1 points lu794377 | 1 comments | | HN request time: 0.217s | source

Hi HN, We’ve been working on Veo 3.1, an AI video model that turns text or image prompts into cinematic video clips with built-in audio and scene control. It’s the next step after Veo 3, focused on longer storytelling and directing flexibility.

Veo 3.1 builds on transformer-based video diffusion with improved temporal consistency and sound integration.

Key features:

Extended 30-Second Clips: Generate longer cinematic scenes with natural pacing and narrative flow.

1080p & Vertical Format: Outputs in full HD and native 9:16 for social or professional use.

Stronger Scene Consistency: Improved lighting, framing, and character stability across shots.

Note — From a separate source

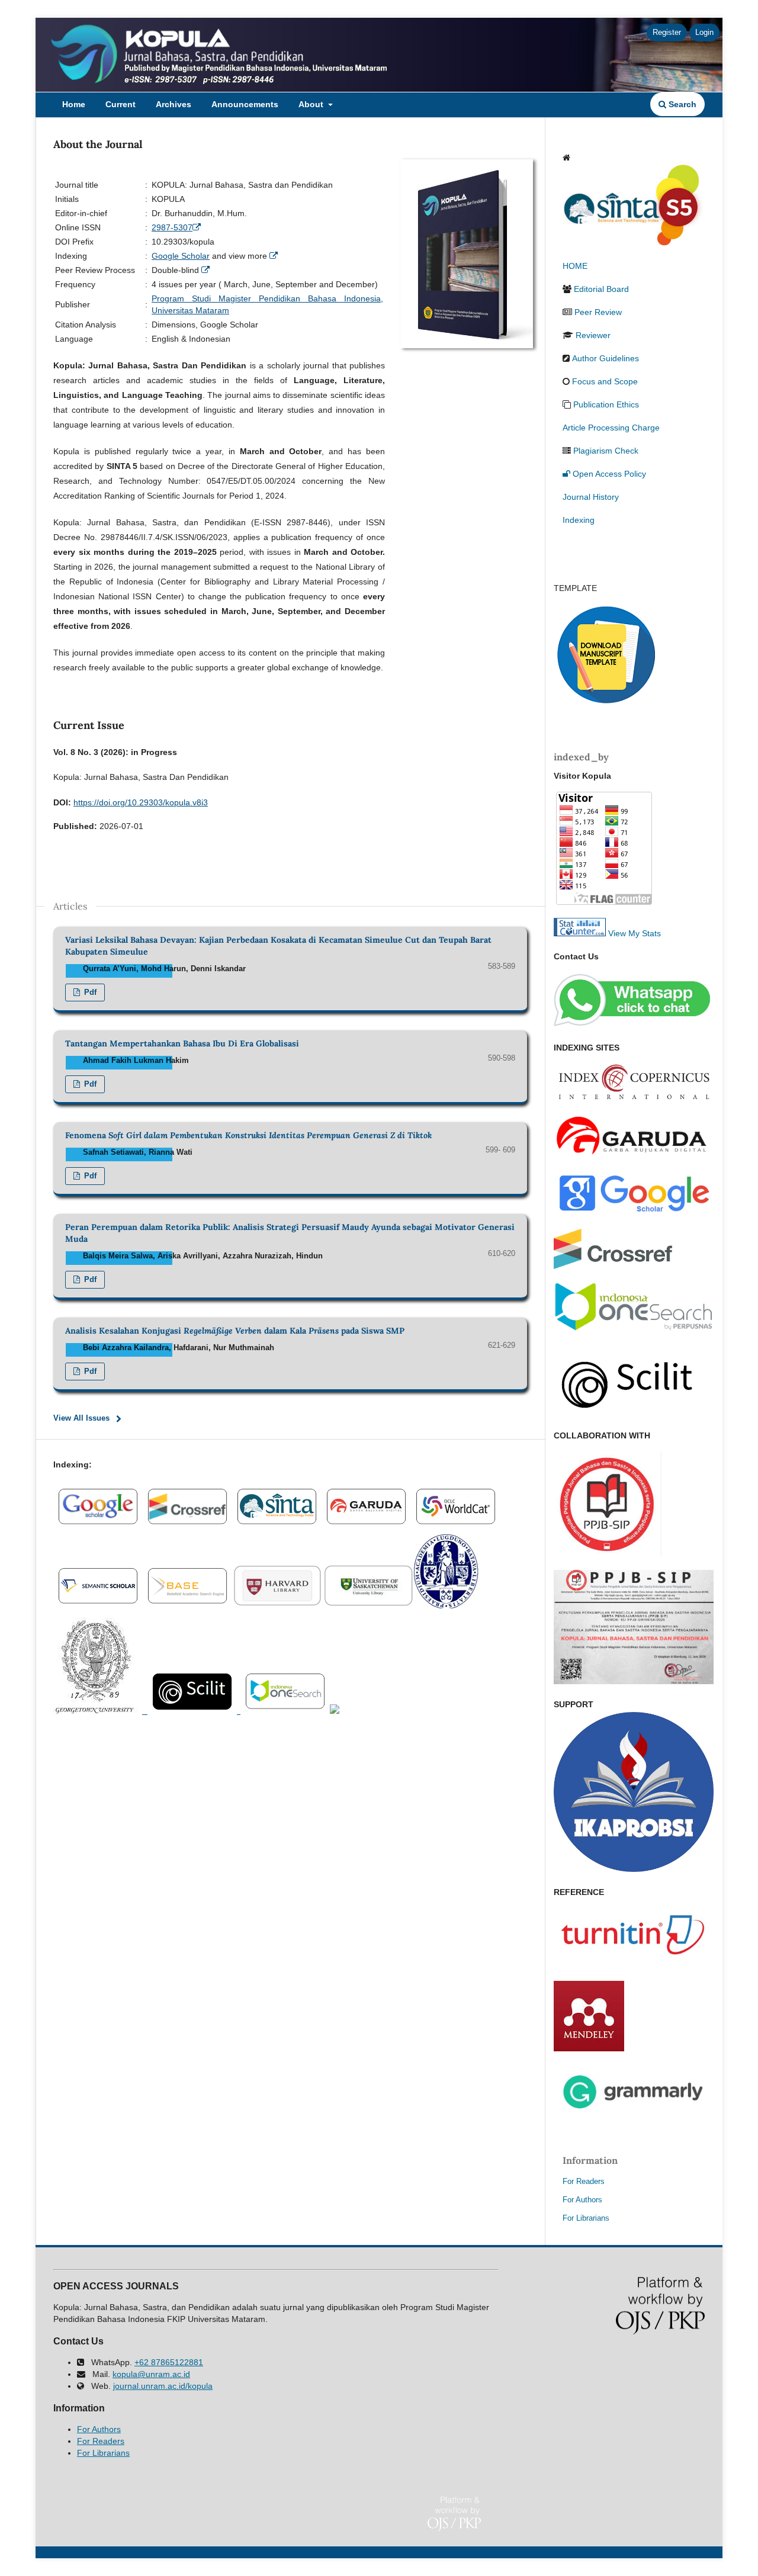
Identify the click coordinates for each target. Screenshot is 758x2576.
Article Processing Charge (611, 427)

Multi-Shot Orchestration: Create multi-shot sequences with transitions and camera motion control.

Built-In Audio & Lip-Sync: Automatically syncs dialogue and ambient sound for cinematic realism.

Why we built this: We wanted to move beyond short clips toward full cinematic storytelling — where a single prompt can define a sequence of shots, pacing, and sound without external tools.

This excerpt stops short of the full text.